Em abril, outdoors foram colocados em Medellín mostrando o político Francisco Santos, pré-candidato à Presidência no pleito do ano que vem, criticando o processo de paz entre o governo colombiano e o principal grupo guerrilheiro de esquerda do país, as Farc (Forças Armadas Revolucionárias da Colômbia).
Os cartazes foram atacados com tomates.
"Nós os chamamos de 'outdoors do ódio', porque o que queriam era acabar com o processo de paz fazendo uma chamado ao ódio, usando o ódio das pessoas", disse à BBC Mundo Daniel Quintero, 33 anos, um dos fundadores do movimento.
Juan Carlos Upegui (esq.) e Daniel Quintero, fundadores do Partido do Tomate
"Então, tomamos a decisão muito espontânea de atirar tomates", afirmou, lembrando que os cartazes traziam a imagem negociador-chefe das Farc, Iván Márquez, junto com a do traficante Pablo Escobar e a frase "Adivinhe quem matou mais policiais".
Na semana seguinte, um monte de tomates podres foram lançados contra um outdoor no qual eram mostrados outros dois nomes importantes da política colombiana, o procurador-geral da República, Alejandro Ordoñez, e o então presidente do Congresso, senador Roy Barreras, acusados de ter acabado com o projeto de lei que tinha legalizado o casamento gay no país.
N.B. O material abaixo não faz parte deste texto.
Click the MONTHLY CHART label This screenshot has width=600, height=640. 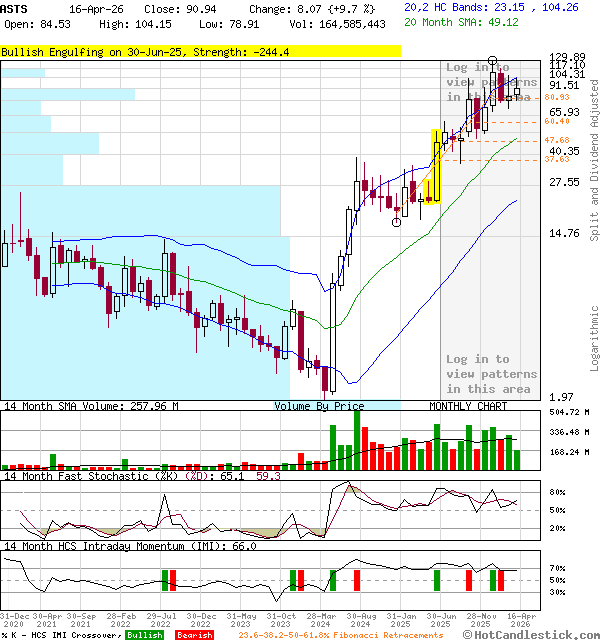[468, 406]
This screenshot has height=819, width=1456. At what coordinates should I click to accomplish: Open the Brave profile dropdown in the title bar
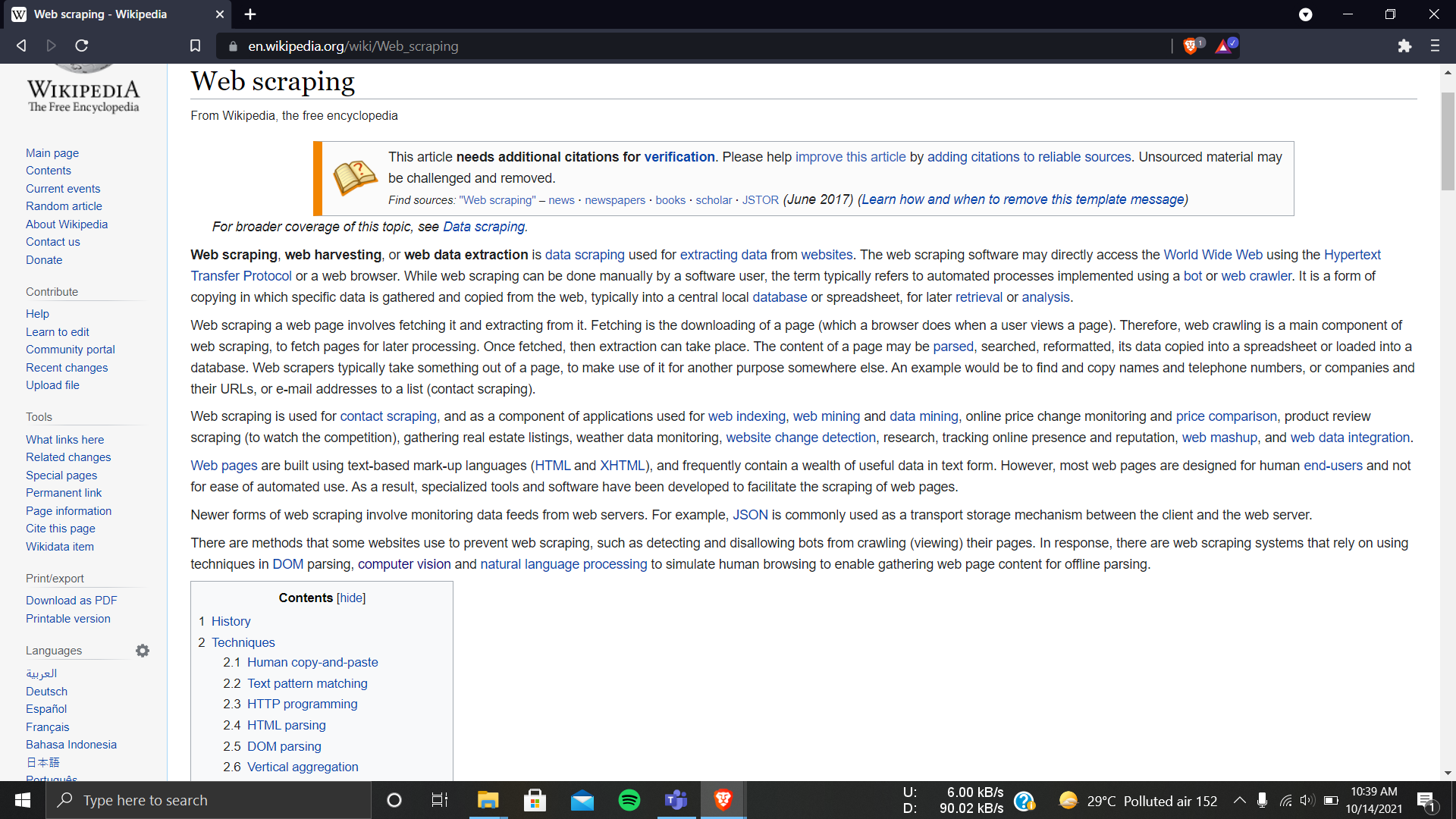pyautogui.click(x=1305, y=14)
A resposta positiva das pessoas a este e outros ataques com tomates convenceu o grupo de jovens responsáveis pelas ações que eles não eram os únicos a não se sentirem representados pelos políticos tradicionais.
Atualmente o movimento está coletando as 50 mil assinaturas necessárias para se converter em um partido político.
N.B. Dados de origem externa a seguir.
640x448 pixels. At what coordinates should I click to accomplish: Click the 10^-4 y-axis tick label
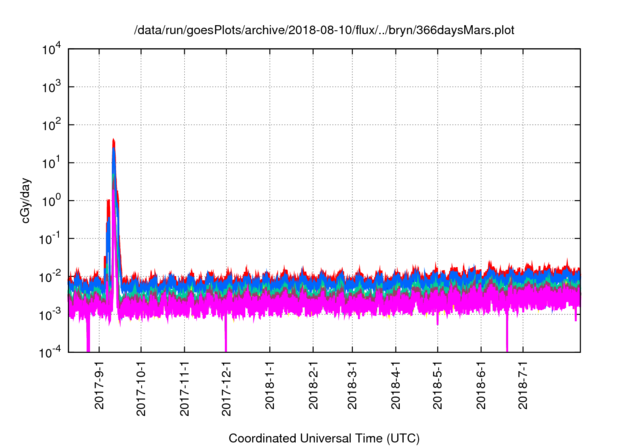(x=51, y=351)
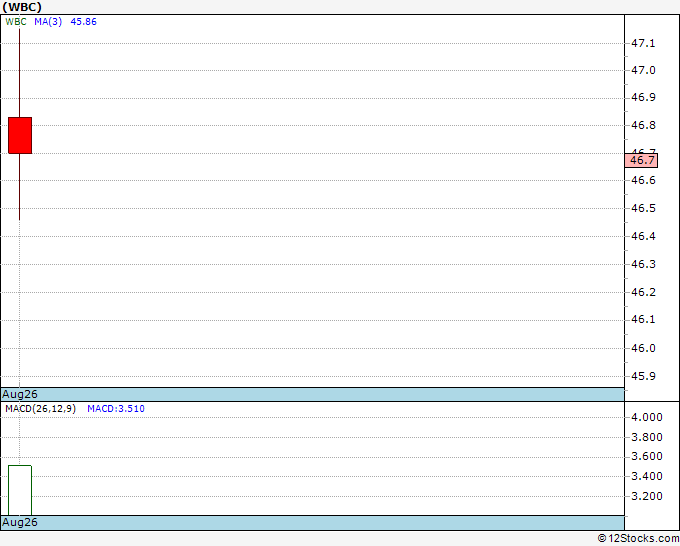Click the MACD(26,12,9) indicator label
The width and height of the screenshot is (680, 546).
point(41,409)
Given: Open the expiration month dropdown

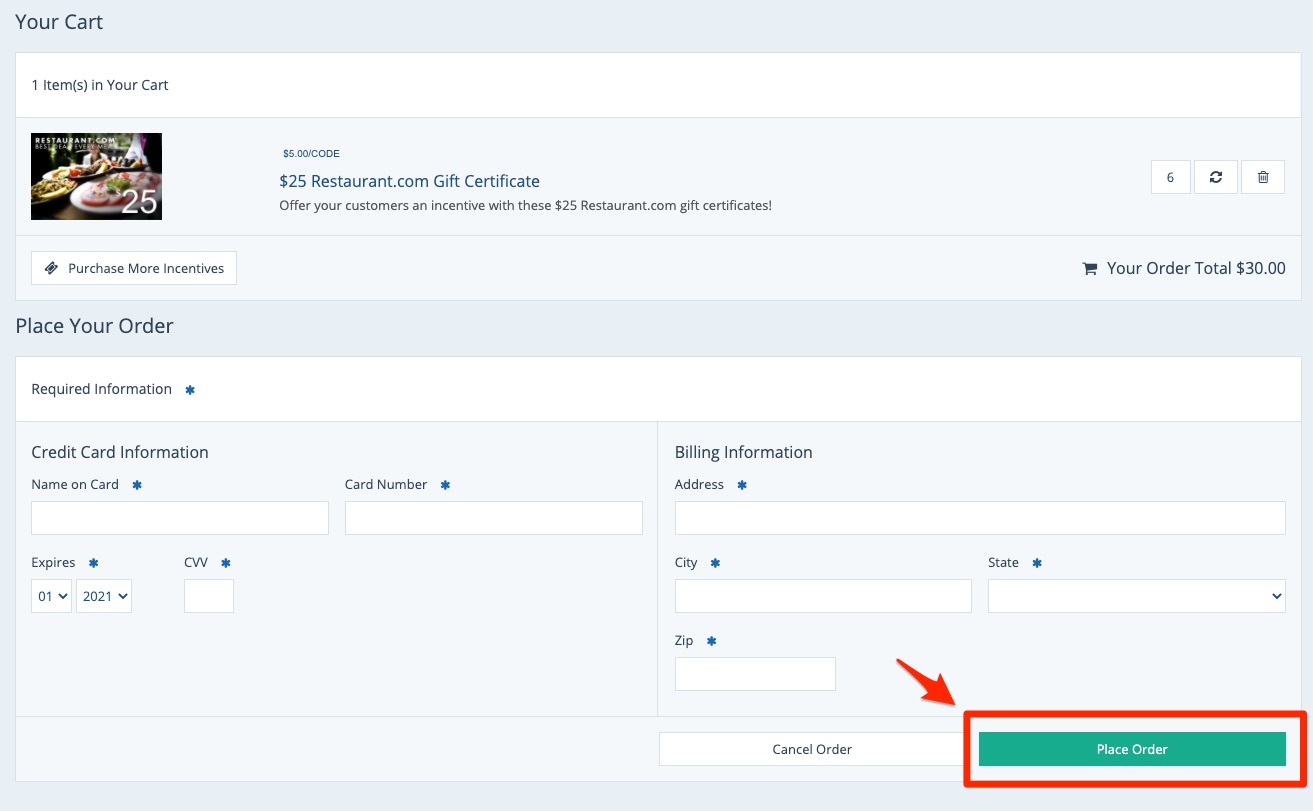Looking at the screenshot, I should point(51,596).
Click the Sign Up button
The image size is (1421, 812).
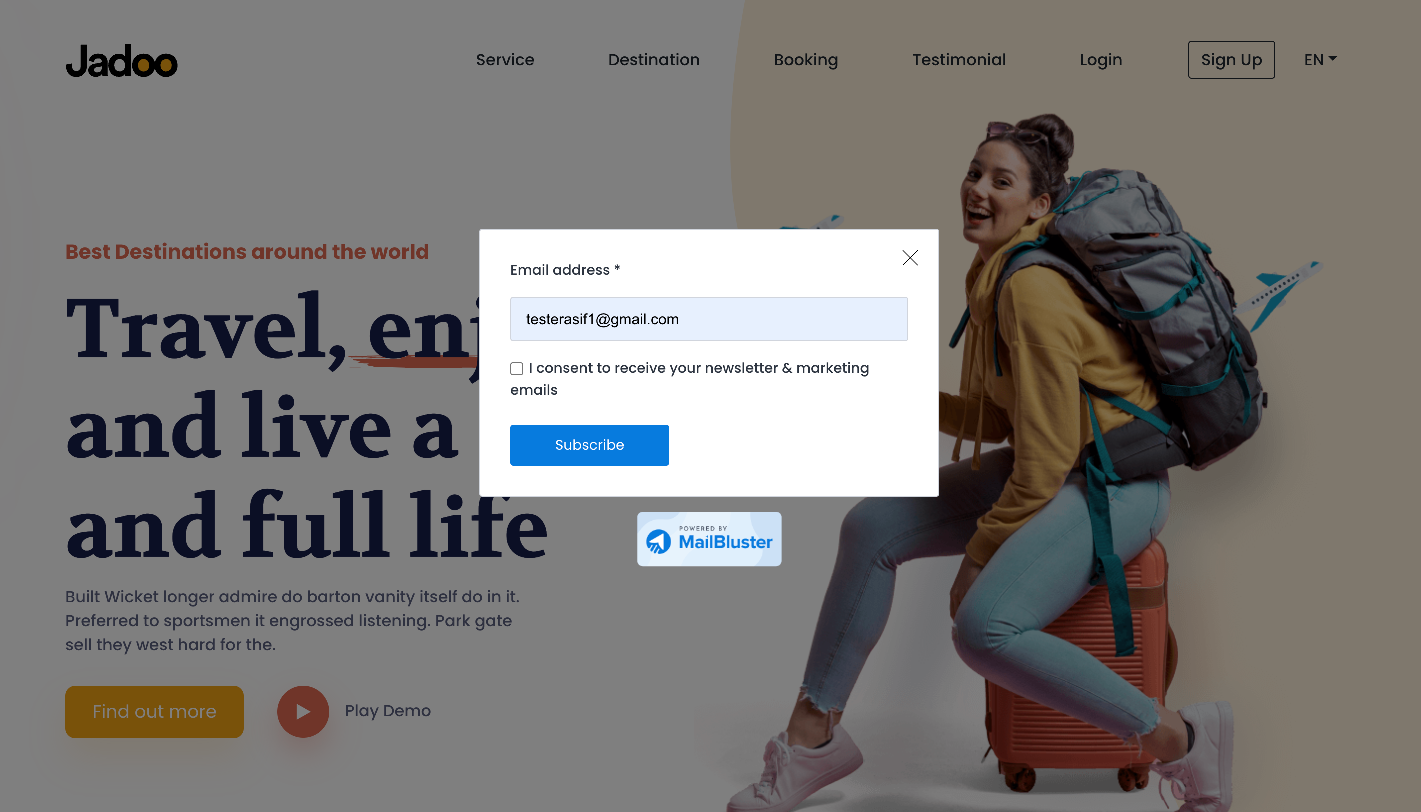point(1231,60)

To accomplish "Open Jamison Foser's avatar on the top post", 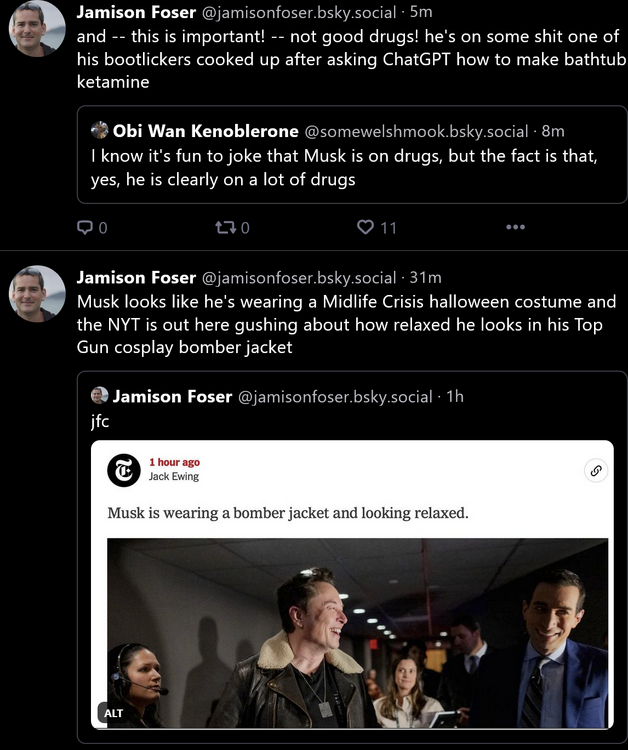I will [37, 29].
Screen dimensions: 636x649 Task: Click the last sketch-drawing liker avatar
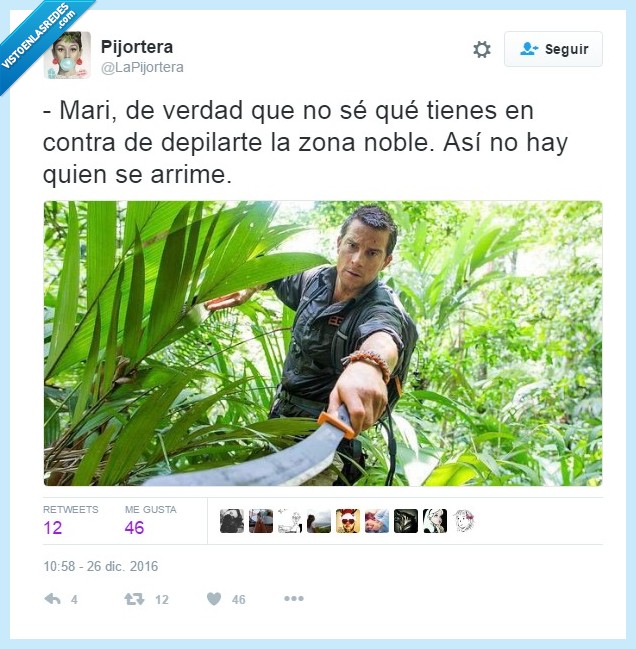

'Tomates para todo o lado'
"Começaram a falar de tomates por todos os lados. Então, pensamos: 'bem, este poderia se transformar em um movimento (político) real", afirmou Quintero.
"O passo seguinte foi criar a conta do Twitter e a conta do Facebook, que cresceram com uma velocidade impressionante, o que nos convenceu que não éramos os únicos que nos sentíamos sem opções (políticas), mas que havia milhares de pessoas pensando igual."
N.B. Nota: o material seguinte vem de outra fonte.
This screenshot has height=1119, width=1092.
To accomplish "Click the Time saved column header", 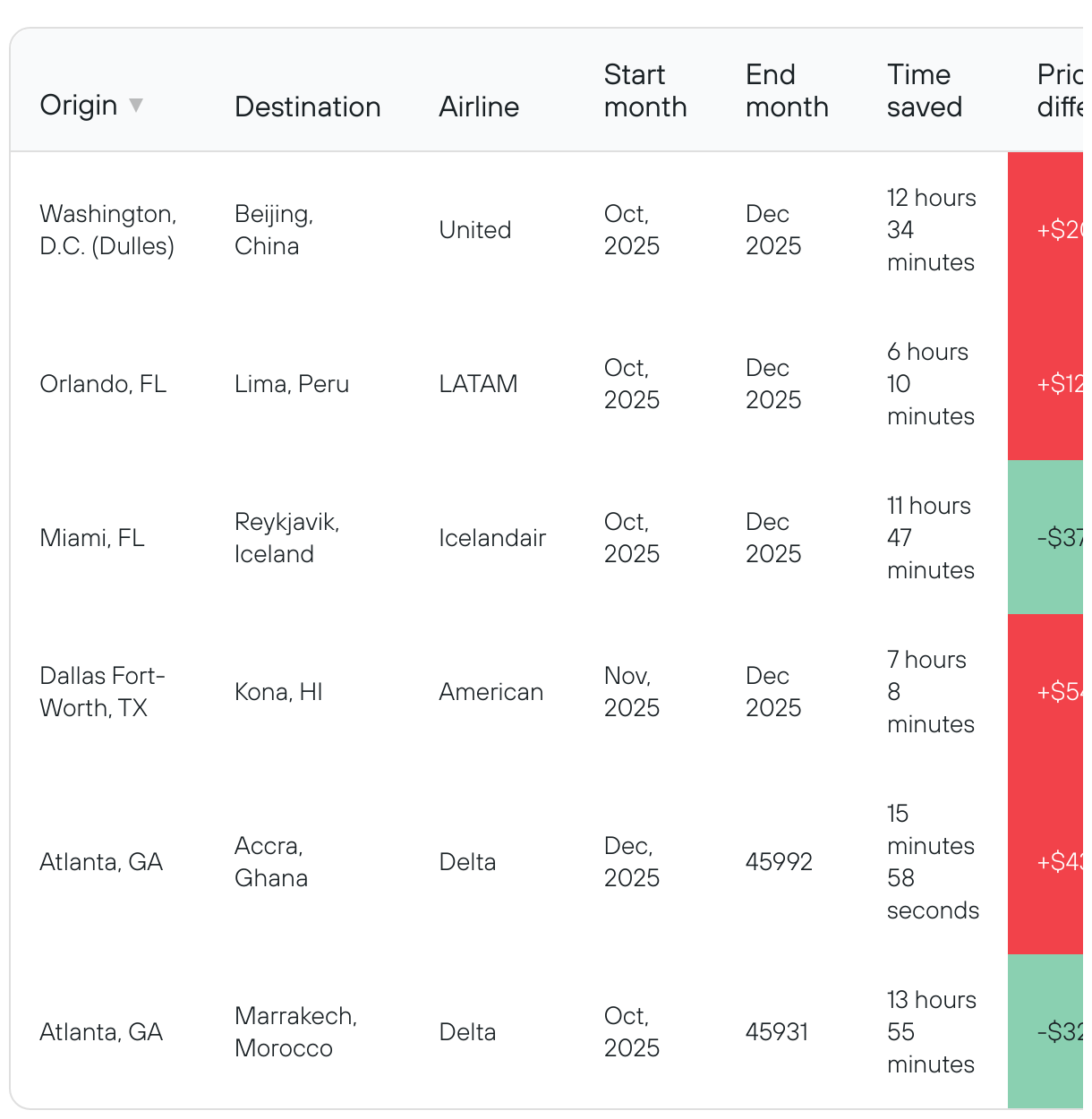I will pos(925,90).
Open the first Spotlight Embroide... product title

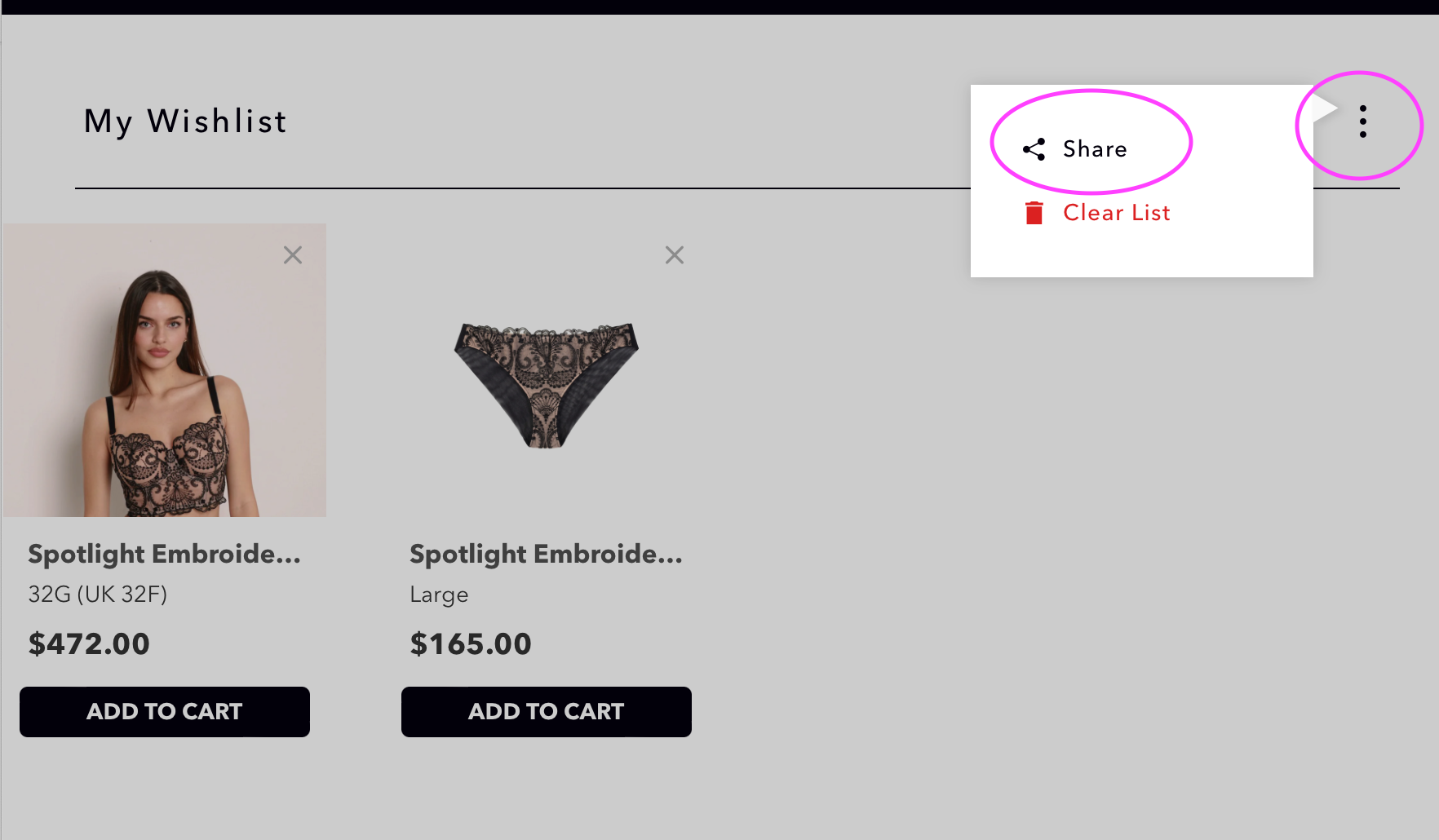click(x=165, y=554)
Seis meses depois, em grande parte graças à forma como o grupo usou as "tomatinas" (os protestos com ataques de tomates) e as redes sociais, o Partido do Tomate continua crescendo, e a imprensa colombiana fala cada vez mais do grupo, que se autodenomina também "Partido dos Indignados Colombianos".
A fase de coleta de assinaturas está quase terminada, a conta no Twitter @TomatePartido já tem mais de 10 mil seguidores e mais de 30 mil pessoas já estão vinculadas à página do movimento no Facebook.
Além disso, os jovens membros do grupo afirmam que, durante as eleições de março de 2014 vão saber demonstrar que são mais do que "realidade virtual", moda passageira ou uma curiosidade do panorama político local.
"Se ficarmos só na indignação, não vamos conseguir nada", afirmou Juan Carlos Upegui, um estudante de filosofia que também ajudou a fundar o movimento que agora quer apresentar uma lista de candidatos ao Senado.
"Queremos participar da política, mas queremos mudar a política", disse.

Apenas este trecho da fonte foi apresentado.